| Data for this exercise |
----------

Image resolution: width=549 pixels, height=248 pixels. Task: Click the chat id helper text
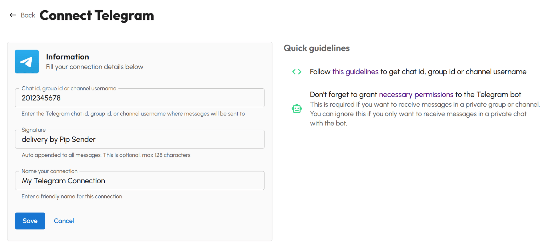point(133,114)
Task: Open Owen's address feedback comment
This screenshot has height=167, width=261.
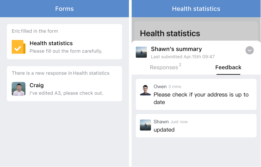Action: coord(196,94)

----------

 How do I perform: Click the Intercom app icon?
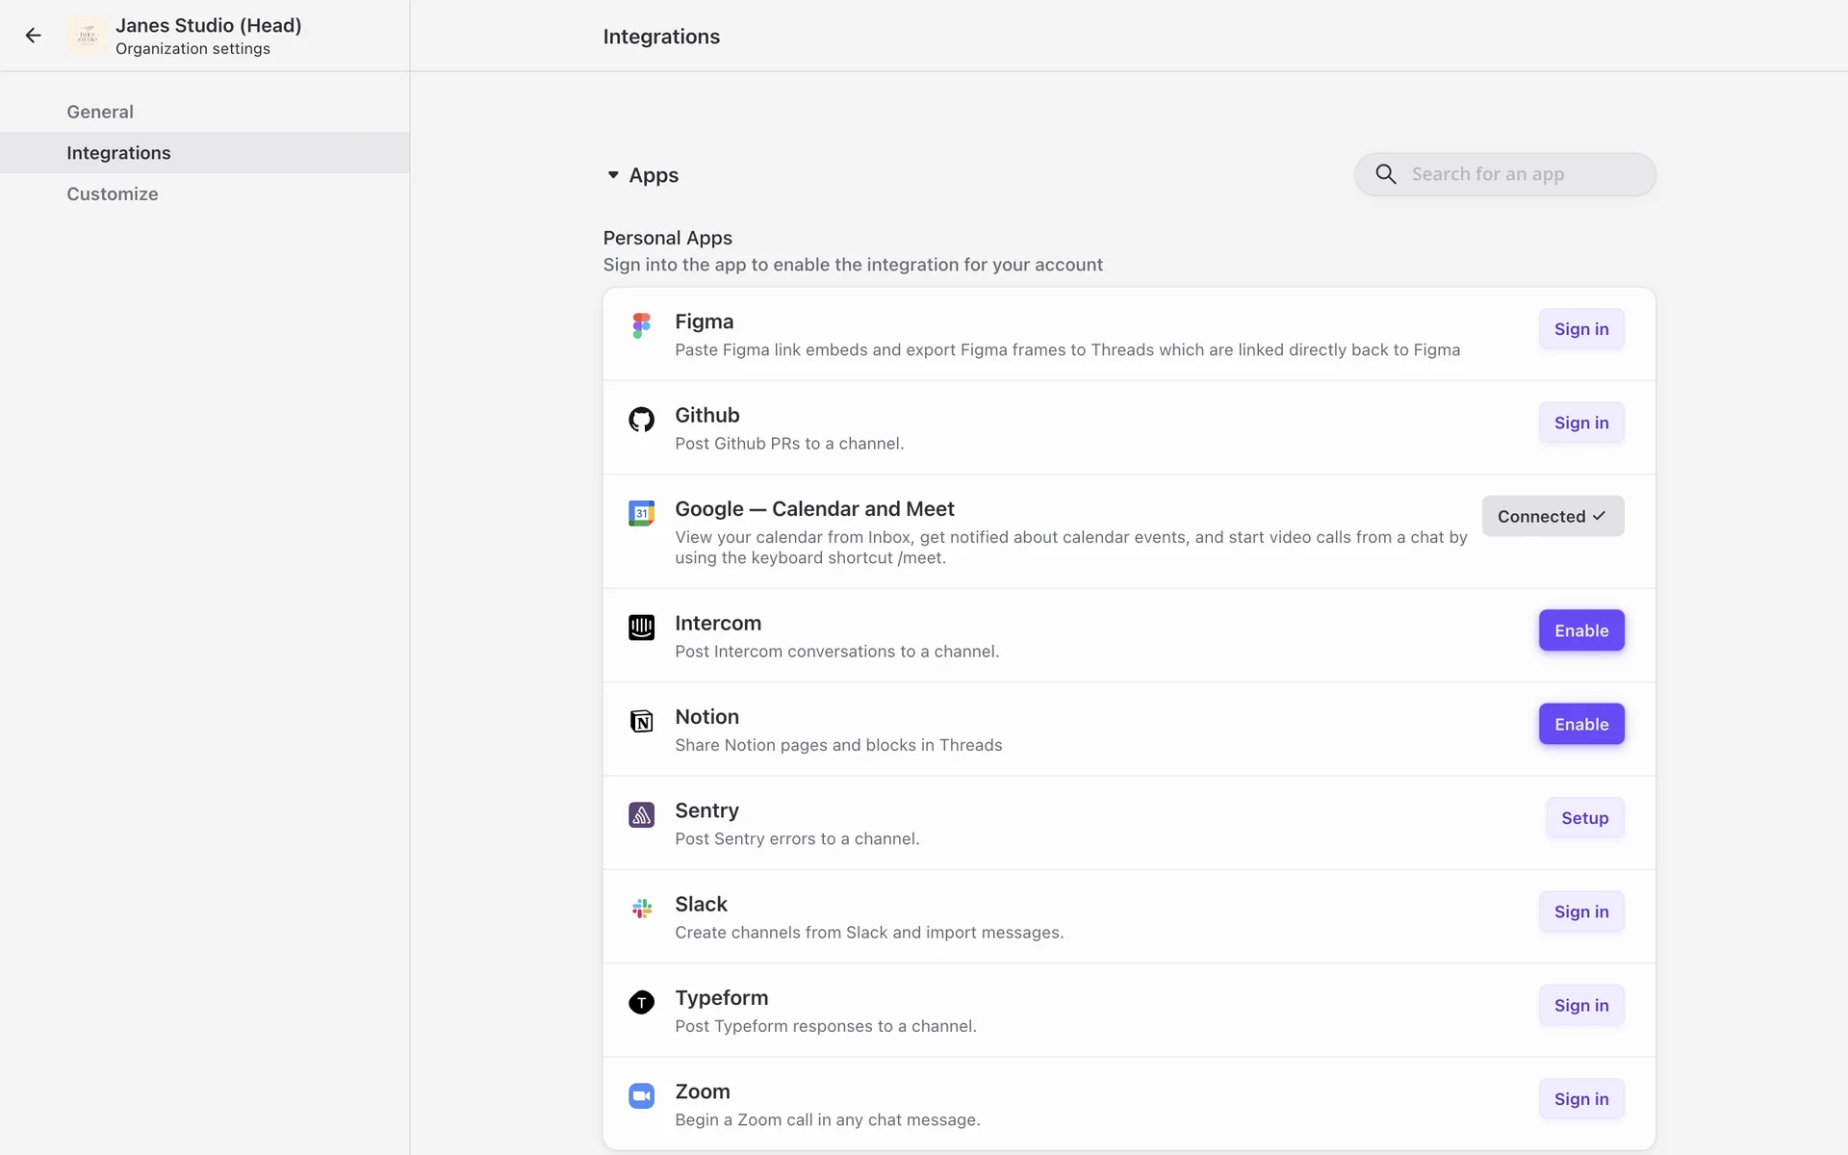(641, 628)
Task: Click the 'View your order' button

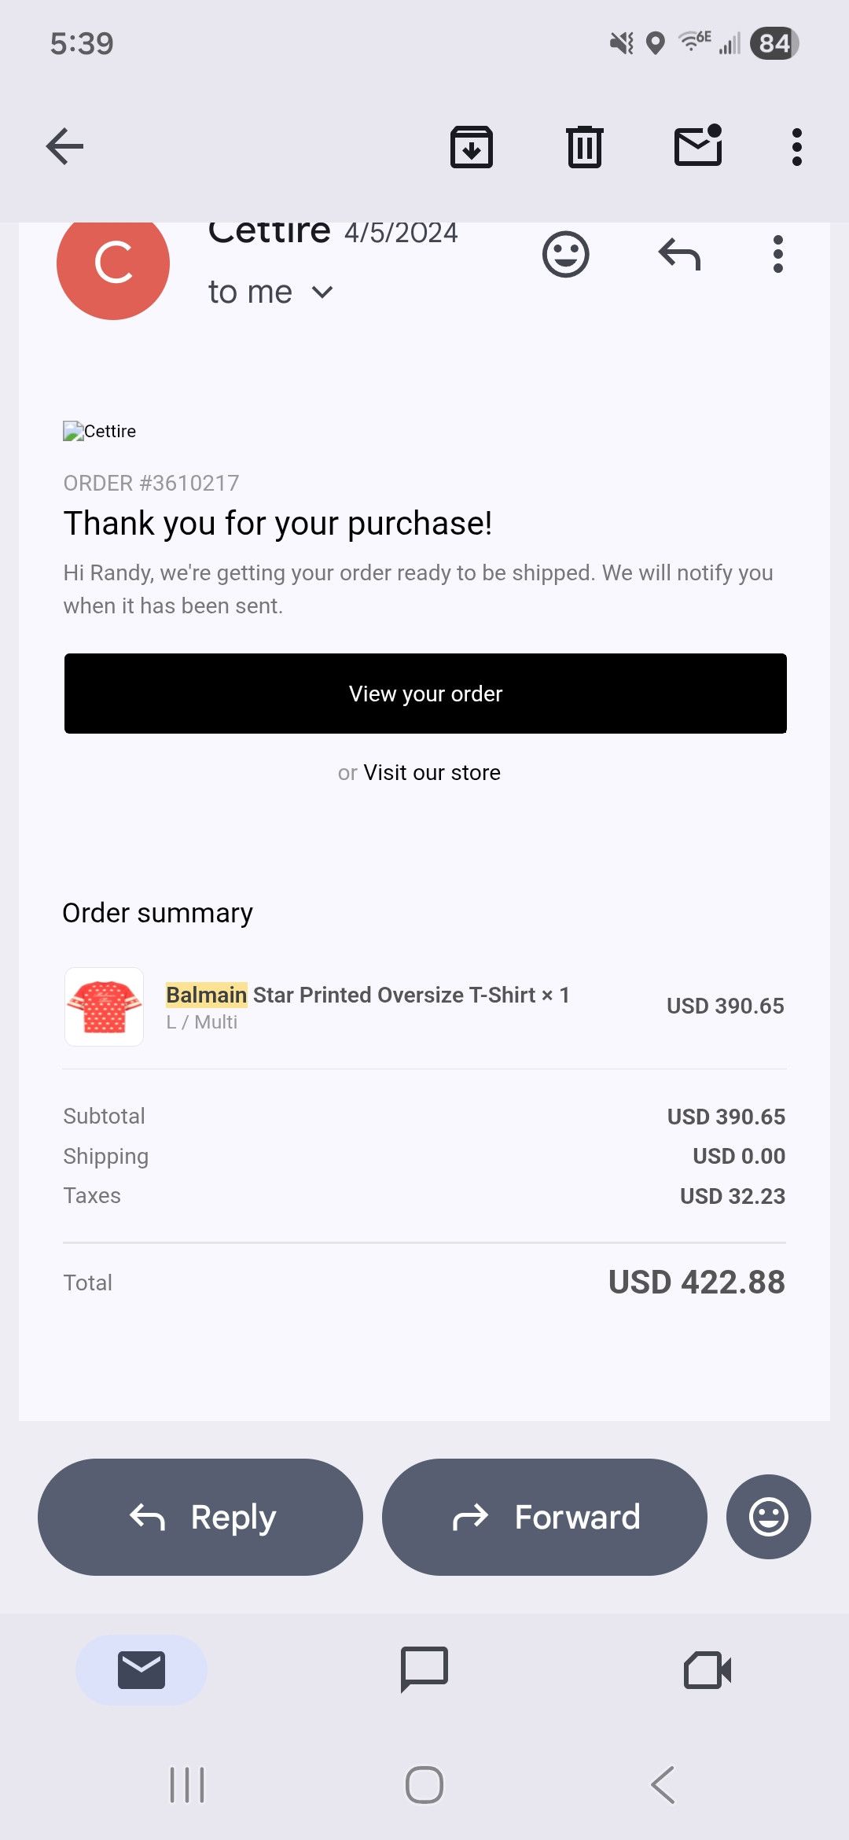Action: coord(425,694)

----------

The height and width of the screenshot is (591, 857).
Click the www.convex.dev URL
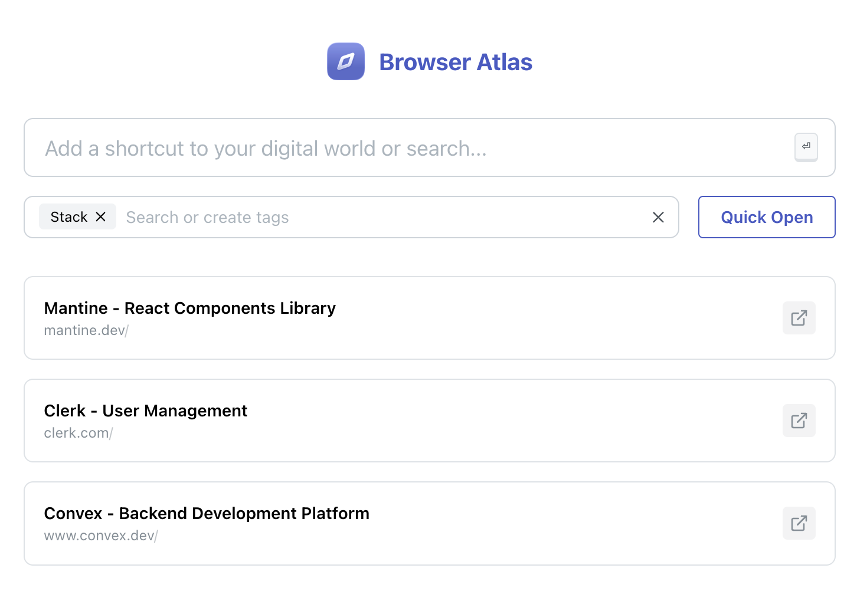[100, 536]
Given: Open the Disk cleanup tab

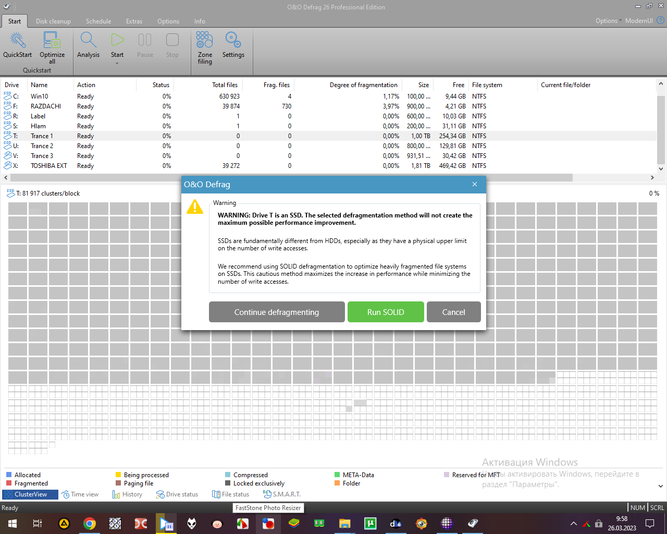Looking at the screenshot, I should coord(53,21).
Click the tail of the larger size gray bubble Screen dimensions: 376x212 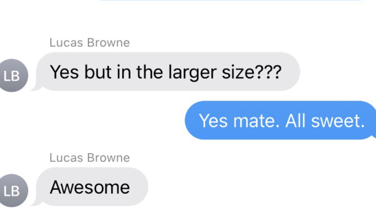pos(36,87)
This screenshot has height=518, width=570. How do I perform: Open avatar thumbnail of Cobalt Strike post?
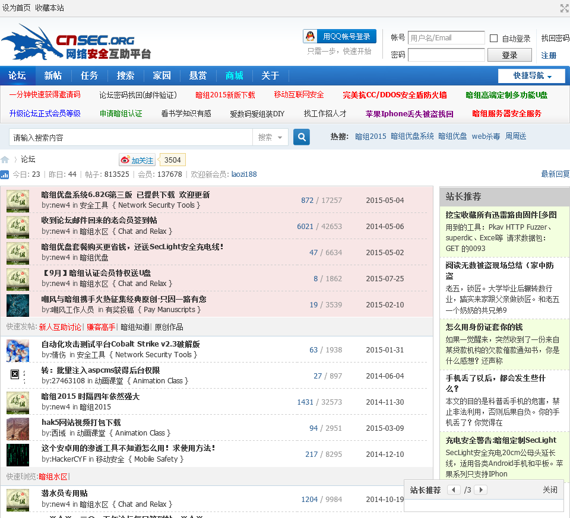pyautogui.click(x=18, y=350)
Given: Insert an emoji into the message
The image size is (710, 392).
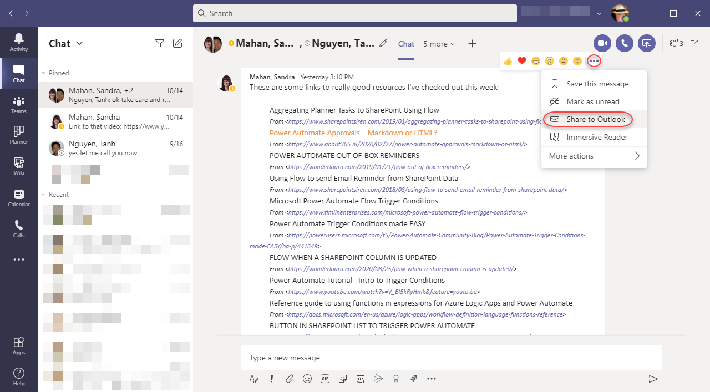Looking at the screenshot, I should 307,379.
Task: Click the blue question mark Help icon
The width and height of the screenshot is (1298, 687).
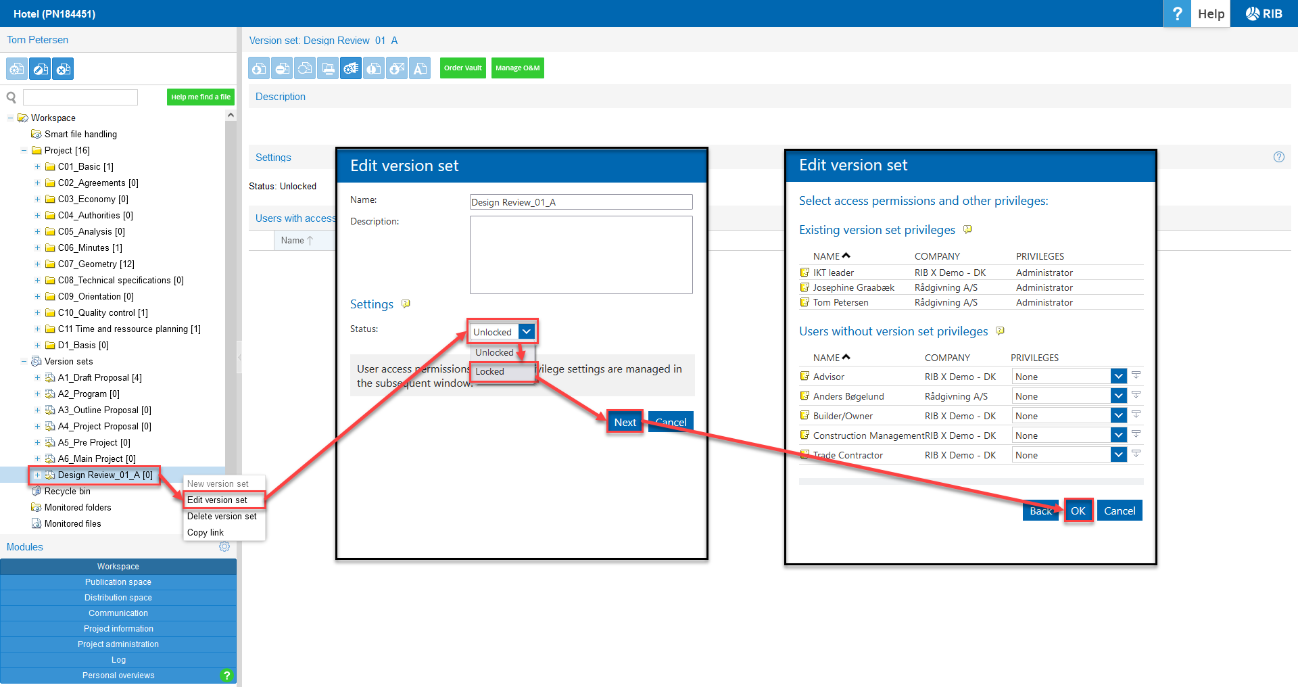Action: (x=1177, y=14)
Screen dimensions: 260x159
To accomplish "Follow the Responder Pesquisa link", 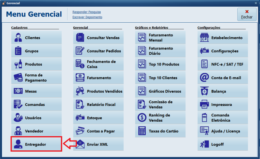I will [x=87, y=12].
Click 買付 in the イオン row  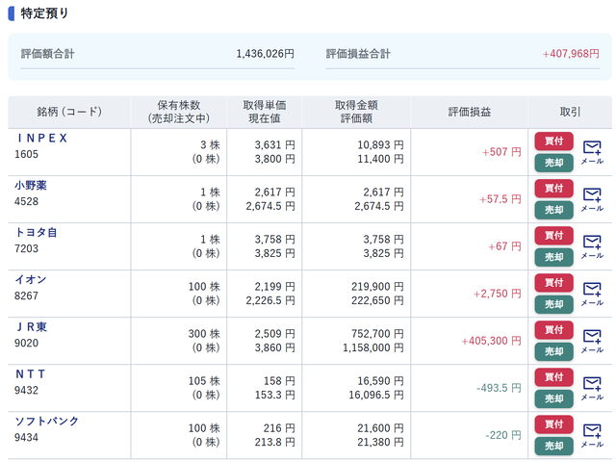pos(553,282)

----------

| Exercise |
Return every line from the rows above that contains the string "icon". Treat uppercase and lowercase as different.

| Answer |
 How do I perform: Click the Intercom app icon?
Task: Click the blue question mark Help icon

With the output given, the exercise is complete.